Saturday, June 9, 2012

Japanese Tsunami Debris


Debris continues to wash up on the west coast of North America from the Japanese tsunami in March, 2011. Here at home, in Newport, Oregon, a commercial dock swept up on a popular beach this week.

While scientists expect much of the floating debris to follow prevailing currents to the Great Pacific Garbage Patch, an accumulation of millions of tons of small bits of plastic floating in the northern Pacific, tsunami debris that can catch the wind is making its way to North America. In recent weeks a soccer ball washed up in Alaska and a Harley Davidson motorcycle in a shipping container was found in British Columbia, Canada.

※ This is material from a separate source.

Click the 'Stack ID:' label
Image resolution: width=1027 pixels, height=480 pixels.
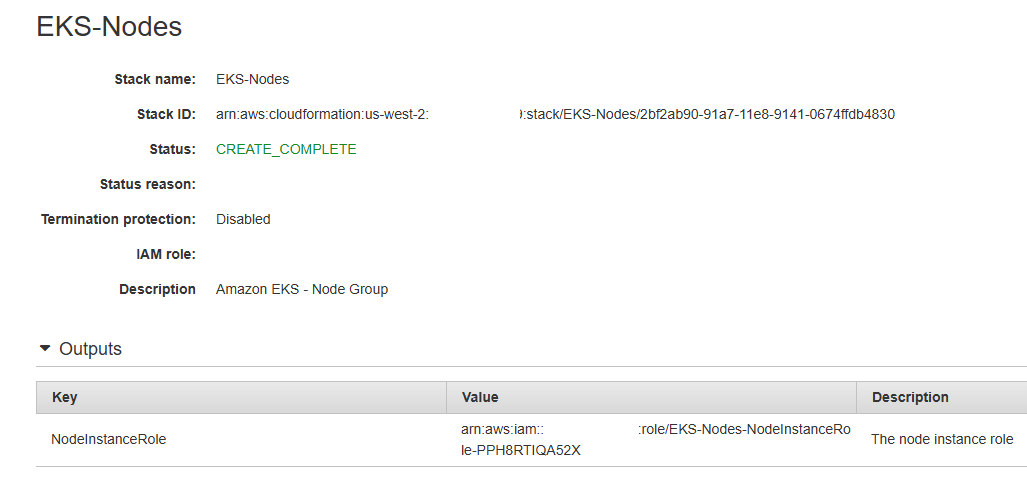[x=166, y=114]
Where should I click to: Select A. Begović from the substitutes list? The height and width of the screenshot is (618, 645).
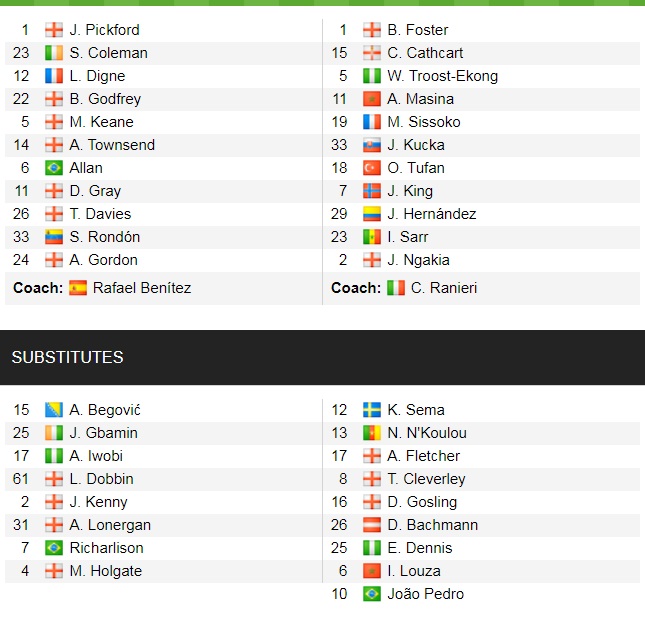tap(105, 410)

The immediate concern was that invasive species from Japan living on the dock could find a new home here. The dock has been stripped of a ton and a half of marine organisms and awaits it's fate. A poignant reminder of how interconnected our diverse ecosystem is.

3 comments:

doryman said...

I wonder about radiation containment efforts at the damaged nuclear power plant. Haven't heard much lately.
We're downwind of that too.

robert.ditterich said...

The arrival of that floating dock even made it to some of our better news channels down here. I thought it sounded as if it was in your neck of the woods.

Had no idea about the tons of material hitching a ride on it though.

doryman said...

The best article I've seen was from the BBC. Go figure.

The marine biology people scraped all the sea life off and buried it above high tide. Then they sterilized the barge with torches. We take this invasive species thing seriously around here.

Personally, I think that's a lost cause, with all the global shipping we promote.

If you put something in the water stuff grows on it. When looking at the teaming life growing on a dock, I often wonder how nourishing that bumper crop might be.